When, however, success in thermally treating deeply located malignant growths by heretofore available types of annular applicator apparatus have been experienced, the results appear to be more attributable to poorer heat dissipation properties of large malignant growths than to the desirable uniformity of heating. Heating uniformity, not heretofore available, would also enable effective thermal treatment, for example, of deeply located, widely dispersed, small groups of malignant cells in early stages of growth before the associated reduced heat transfer characteristics become significant. Ability to provide at least substantially uniform heating of encircled tissue regions is also very important, for example, in areas of EMR hyperthermia research into hyperthermic effects on normal healthy tissue.
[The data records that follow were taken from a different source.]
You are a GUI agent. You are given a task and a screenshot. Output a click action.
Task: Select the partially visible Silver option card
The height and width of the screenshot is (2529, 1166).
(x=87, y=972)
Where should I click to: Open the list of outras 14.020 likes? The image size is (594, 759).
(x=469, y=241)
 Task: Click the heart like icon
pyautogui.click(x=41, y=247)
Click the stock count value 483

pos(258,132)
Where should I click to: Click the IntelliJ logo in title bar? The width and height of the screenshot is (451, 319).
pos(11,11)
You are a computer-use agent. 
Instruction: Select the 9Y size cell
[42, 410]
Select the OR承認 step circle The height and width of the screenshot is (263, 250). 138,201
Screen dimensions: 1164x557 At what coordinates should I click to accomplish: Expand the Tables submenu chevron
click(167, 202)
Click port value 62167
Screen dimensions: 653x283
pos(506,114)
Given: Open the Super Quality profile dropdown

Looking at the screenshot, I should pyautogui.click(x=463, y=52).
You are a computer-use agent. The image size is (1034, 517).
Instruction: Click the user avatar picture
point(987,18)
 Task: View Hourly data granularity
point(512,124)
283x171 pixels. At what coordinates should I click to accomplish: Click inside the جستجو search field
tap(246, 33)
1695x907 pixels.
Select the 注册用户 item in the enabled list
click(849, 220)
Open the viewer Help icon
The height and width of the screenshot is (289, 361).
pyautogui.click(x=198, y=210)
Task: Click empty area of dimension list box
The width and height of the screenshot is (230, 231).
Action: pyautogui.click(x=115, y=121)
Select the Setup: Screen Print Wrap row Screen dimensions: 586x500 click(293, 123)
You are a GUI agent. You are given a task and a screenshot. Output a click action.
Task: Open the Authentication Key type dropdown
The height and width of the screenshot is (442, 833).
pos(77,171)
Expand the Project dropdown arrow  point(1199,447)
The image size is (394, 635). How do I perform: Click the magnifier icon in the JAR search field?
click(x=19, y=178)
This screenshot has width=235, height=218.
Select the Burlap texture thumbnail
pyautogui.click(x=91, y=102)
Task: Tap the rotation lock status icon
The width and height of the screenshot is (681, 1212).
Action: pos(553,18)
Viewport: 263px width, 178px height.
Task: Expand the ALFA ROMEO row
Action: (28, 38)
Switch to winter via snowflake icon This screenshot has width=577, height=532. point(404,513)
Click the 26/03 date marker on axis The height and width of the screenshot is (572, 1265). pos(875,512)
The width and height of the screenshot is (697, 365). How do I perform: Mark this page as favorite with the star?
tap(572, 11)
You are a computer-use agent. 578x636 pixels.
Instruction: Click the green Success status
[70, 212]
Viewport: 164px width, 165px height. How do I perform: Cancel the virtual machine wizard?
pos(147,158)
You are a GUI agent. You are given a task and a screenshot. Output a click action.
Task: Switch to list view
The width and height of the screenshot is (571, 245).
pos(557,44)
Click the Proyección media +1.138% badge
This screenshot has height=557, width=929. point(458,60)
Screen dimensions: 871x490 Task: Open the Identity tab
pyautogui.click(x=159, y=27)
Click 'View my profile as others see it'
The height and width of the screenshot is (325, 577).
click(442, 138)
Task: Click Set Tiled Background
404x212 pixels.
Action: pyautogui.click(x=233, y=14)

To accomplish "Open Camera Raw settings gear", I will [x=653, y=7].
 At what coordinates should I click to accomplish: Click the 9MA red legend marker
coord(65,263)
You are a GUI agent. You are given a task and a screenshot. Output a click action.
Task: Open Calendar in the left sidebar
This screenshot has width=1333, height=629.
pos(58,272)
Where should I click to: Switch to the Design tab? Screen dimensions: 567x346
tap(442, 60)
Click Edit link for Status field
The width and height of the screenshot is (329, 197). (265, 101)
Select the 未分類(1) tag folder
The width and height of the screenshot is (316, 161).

In addition to the difficult medical related problems associated with non-uniform EMR tissue heating, heretofore available annular applicators typically have other problems. As an example, because of poor impedance matching with the tissue region being irradiated, most available apparatus are narrow band apparatus and usually require power from the source to be much greater than that actually radiated into the tissue specimen. This requires the apparatus to be substantially more expensive than would otherwise be necessary, not only because of the usually much greater cost of a higher power EMR source, but also because of specially required tuning devices and high temperature resistant components in which the lost power is converted to heat. Also the amount of stray radiation leakage also tends to be increased, such impedance mismatched EMR apparatus thereby requiring expensive EMR shielding to prevent possible radiation danger for operators of the apparatus.
For these and other reasons, applicant has invented annular EMR applicator apparatus, and corresponding methods for EMR irradiation, which provide greatly improved uniformity of EMR heating in an encircled region of biological tissue or tissue simulating matter. Applicant's improved annular applicator apparatus provides such heating uniformity for whatever purposes the EMR heating may be required or desired, whether or not these purposes relate to medical hyperthermic treatment of cancer or of other bodily disorders and diseases or to other areas of medical research.